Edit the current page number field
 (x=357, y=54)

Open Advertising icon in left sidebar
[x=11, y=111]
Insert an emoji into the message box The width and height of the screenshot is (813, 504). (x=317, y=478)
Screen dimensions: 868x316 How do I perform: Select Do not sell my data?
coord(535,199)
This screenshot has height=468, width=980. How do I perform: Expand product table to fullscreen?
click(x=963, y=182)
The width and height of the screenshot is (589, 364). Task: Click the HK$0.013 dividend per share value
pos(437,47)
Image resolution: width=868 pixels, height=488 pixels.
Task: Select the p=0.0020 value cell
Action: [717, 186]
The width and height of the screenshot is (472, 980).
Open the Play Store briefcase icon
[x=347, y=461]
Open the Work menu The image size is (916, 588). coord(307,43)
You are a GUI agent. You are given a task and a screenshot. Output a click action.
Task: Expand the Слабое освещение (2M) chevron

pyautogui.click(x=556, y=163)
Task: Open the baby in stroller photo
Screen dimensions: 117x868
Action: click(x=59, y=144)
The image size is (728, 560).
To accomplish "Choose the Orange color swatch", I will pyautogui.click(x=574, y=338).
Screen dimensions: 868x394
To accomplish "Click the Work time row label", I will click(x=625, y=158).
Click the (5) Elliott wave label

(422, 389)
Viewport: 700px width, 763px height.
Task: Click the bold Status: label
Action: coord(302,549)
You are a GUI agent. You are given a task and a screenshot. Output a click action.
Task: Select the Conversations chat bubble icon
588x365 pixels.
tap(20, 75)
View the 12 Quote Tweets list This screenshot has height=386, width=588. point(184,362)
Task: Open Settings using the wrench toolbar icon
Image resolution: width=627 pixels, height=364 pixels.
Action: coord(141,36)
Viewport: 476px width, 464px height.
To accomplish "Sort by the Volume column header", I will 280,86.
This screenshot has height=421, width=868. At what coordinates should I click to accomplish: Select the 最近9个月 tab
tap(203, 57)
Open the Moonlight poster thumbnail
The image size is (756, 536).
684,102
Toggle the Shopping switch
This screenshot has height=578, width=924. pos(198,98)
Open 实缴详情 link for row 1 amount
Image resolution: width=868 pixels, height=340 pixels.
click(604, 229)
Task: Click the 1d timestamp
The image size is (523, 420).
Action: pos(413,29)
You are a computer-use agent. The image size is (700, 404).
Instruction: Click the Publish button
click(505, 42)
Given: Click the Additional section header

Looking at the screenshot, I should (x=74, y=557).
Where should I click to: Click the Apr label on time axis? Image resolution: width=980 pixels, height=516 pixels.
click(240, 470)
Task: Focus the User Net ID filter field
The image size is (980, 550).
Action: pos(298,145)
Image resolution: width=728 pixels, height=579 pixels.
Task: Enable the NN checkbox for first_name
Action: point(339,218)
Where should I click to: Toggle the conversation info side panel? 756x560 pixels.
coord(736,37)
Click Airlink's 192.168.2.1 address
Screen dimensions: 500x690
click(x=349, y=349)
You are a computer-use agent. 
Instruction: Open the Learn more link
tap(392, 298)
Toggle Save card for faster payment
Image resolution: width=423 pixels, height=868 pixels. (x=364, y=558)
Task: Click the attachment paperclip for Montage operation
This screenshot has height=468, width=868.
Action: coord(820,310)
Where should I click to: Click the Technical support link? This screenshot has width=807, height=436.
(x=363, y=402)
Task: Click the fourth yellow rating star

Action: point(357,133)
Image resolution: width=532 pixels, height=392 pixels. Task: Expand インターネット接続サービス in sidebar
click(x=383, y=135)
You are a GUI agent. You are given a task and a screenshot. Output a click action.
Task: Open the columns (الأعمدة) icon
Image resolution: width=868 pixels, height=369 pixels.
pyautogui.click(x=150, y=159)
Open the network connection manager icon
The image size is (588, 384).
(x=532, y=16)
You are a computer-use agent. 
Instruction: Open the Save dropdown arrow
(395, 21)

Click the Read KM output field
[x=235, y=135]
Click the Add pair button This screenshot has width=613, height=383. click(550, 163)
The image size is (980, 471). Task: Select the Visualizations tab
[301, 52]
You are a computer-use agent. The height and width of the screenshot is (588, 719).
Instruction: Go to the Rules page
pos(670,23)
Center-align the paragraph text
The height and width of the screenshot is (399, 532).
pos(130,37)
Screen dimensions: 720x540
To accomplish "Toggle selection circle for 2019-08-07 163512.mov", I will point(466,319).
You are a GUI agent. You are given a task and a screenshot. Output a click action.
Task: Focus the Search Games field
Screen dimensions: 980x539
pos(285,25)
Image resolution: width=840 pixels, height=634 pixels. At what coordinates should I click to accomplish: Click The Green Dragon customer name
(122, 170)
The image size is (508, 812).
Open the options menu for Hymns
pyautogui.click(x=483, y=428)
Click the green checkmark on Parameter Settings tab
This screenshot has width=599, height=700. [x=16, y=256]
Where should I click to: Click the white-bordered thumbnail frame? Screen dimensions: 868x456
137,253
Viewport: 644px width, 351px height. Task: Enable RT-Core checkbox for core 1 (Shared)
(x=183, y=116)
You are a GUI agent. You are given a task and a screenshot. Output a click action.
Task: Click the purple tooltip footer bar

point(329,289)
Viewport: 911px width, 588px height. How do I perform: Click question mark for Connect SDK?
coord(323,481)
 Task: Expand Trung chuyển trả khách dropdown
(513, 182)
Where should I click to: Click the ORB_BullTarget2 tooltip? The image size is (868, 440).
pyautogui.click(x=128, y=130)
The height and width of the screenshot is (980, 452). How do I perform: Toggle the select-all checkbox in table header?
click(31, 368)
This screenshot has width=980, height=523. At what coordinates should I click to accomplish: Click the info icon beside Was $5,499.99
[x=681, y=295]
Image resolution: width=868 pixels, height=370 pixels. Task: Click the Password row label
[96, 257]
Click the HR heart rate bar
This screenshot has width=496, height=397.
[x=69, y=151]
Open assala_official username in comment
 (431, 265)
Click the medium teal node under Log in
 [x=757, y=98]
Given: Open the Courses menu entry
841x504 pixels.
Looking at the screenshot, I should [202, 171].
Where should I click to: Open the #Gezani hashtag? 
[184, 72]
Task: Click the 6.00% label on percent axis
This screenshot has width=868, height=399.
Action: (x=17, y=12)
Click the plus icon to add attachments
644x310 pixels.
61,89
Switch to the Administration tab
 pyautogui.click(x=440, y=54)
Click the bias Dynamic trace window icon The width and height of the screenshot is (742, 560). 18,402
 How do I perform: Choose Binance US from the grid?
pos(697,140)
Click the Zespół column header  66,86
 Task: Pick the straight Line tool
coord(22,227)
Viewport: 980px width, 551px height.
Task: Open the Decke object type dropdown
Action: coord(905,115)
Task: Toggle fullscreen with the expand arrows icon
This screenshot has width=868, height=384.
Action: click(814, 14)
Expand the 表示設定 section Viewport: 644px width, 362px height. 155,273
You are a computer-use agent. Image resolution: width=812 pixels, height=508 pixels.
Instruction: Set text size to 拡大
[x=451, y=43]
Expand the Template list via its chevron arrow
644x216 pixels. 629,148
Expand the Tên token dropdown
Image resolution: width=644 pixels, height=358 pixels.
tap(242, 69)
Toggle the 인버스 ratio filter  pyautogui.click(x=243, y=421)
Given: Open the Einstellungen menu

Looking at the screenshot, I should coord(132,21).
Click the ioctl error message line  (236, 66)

Task objective » Report only a number: how many lines in the material above contain the string "computer".

Result for this task » 5